→ **PAGE TEXT**:

I love him. It's amazing that even through all of this I still get butterflies when I see him. I was gone all day yesterday (which was good, I know...but hard too!) so by the time I walked into the hospital this morning, I was going crazy! My reasons for not getting out of the hospital more and getting away, aren't because I don't trust the staff to care for him, or because I don't think he's going to be ok, but because I miss him. When I'm not with him, I'm thinking about him, wanting to be with him, and not wanting to miss anything new! Moments like this morning, make the times I'm away from him not so hard. He always greets me with a great big smile, and his arms waving "hi"! Hugs and kisses always come when I get close to him. I just really love him. He's pretty amazing :)
Me: Did you have a good day yesterday? Cale: shook his head no Me: Were you sad? Cale: Nodded yes Me: Why were you sad? Cale: he pointed at me and then pulled me in for a big hug.
I don't want to forget how desperate I was for these moments. Every one of them make my heart swim and I feel like I'm walking on clouds, and I just never want it to go away. I hear him say "I love you" and there had been a time (not so long ago!!) that my heart wanted to hear those words so bad! I am so blessed! I was reading in Proverbs this morning, 20:12 says "Ears to hear and eyes to see-both are gifts from the Lord." It's huge that Cale is able to hear AND see, on top of all the other precious gifts we're receiving through progress every day!
Cale did great in therapy's yesterday I was told. Since he's been eating ice cream a lot, I had gone to the store Thursday and bought him a yummy kind. When I read the notes from yesterday about his speech session, Patricia had written that he had hit a new record with how many bites he had taken! He loved the ice cream! It's a super great thing, because today I was cleared to give him ice cream with out the therapist! She said anything that is "pudding-like", I'm allowed to give him! We have now entered a whole new season in this journey...lots of ice cream dates! :)!
I have heard quite a bit that a lot of times when they start eating, they will start to become more vocal. That's what I'm praying for! Cale is already starting to say more with his breath! Again today he's doing a lot more on his own and trying really hard to make it louder. It's like an adrenaline rush, when I think about him starting to talk and hearing his voice. I so long to hear it!
I was talking today with Rachel about how Cale has joy. He's not just miserable and mopey, but he's joyful. How awesome that because of Christ, a husband and wife, going through a crazy hard journey like this, are BOTH able to have joy. God is good. I was praying this afternoon, and heard myself say that I was overwhelmed with joy. Such a God thing! It's not because everything is going so good and I have nothing to worry about. There is still a full plate in front of me, BUT God is so much more than anything this world has to offer. I may not fully understand all that God is while I'm here on earth, and that's okay. It just means that even when we're not happy about things here, and it's all kind of stinky, we can still live life joyfully-even when it's not Christmas ;)
"May the God of hope fill you with all joy and peace as you trust in him, so that you may overflow with hope by the power of the Holy Spirit."

→ **TRY IT**: Summarize the post about Cale in two sentences. The records have nothing to do with the post about Cale.

Dataset entries:
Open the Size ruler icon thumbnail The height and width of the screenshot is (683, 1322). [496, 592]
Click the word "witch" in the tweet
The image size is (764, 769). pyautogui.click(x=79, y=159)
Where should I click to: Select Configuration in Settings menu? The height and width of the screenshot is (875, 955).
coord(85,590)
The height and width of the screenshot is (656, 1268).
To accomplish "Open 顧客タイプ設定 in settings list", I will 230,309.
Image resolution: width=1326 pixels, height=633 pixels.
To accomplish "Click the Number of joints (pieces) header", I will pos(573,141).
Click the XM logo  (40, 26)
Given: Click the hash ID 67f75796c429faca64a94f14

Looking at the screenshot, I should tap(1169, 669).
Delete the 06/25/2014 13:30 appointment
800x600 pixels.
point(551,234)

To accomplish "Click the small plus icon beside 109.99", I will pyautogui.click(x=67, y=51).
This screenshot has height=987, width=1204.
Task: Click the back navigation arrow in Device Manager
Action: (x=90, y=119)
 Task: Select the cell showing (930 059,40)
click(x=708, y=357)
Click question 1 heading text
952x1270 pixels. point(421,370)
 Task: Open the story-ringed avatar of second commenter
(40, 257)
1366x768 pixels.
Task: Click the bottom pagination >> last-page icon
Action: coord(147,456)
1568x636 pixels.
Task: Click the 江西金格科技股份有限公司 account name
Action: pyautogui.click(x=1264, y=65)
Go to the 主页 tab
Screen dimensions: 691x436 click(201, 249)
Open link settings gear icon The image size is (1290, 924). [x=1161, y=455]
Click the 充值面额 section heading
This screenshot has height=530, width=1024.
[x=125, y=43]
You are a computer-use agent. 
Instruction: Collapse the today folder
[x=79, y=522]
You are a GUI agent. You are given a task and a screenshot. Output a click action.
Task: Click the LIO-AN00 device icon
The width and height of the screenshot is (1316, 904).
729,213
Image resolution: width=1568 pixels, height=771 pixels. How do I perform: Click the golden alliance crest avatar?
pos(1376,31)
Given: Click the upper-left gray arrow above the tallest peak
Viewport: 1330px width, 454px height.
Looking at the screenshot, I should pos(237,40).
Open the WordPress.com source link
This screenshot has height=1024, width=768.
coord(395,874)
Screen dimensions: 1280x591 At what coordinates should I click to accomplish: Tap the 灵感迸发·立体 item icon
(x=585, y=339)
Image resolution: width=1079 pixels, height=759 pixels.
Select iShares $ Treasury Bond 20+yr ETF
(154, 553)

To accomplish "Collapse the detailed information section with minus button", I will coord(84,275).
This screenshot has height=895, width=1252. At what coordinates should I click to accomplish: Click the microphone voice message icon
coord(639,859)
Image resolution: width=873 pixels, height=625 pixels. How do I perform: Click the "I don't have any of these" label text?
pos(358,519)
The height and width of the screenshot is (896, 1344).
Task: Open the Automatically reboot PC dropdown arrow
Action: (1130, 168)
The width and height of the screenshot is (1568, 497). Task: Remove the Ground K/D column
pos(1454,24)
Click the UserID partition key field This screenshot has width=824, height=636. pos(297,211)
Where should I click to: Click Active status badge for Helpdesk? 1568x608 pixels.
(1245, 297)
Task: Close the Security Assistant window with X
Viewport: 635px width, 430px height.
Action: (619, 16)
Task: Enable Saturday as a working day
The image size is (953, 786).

→ **OUTPUT BELOW**: The writer describes missing Cale when away from the hospital, being greeted by him with smiles and hugs, and feeling blessed that he can hear, see, and say "I love you." Cale did well in therapy and set a record for bites of ice cream, the writer is now cleared to feed him pudding-like foods and prays he will become more vocal, and the writer finds joy through God despite the hard journey.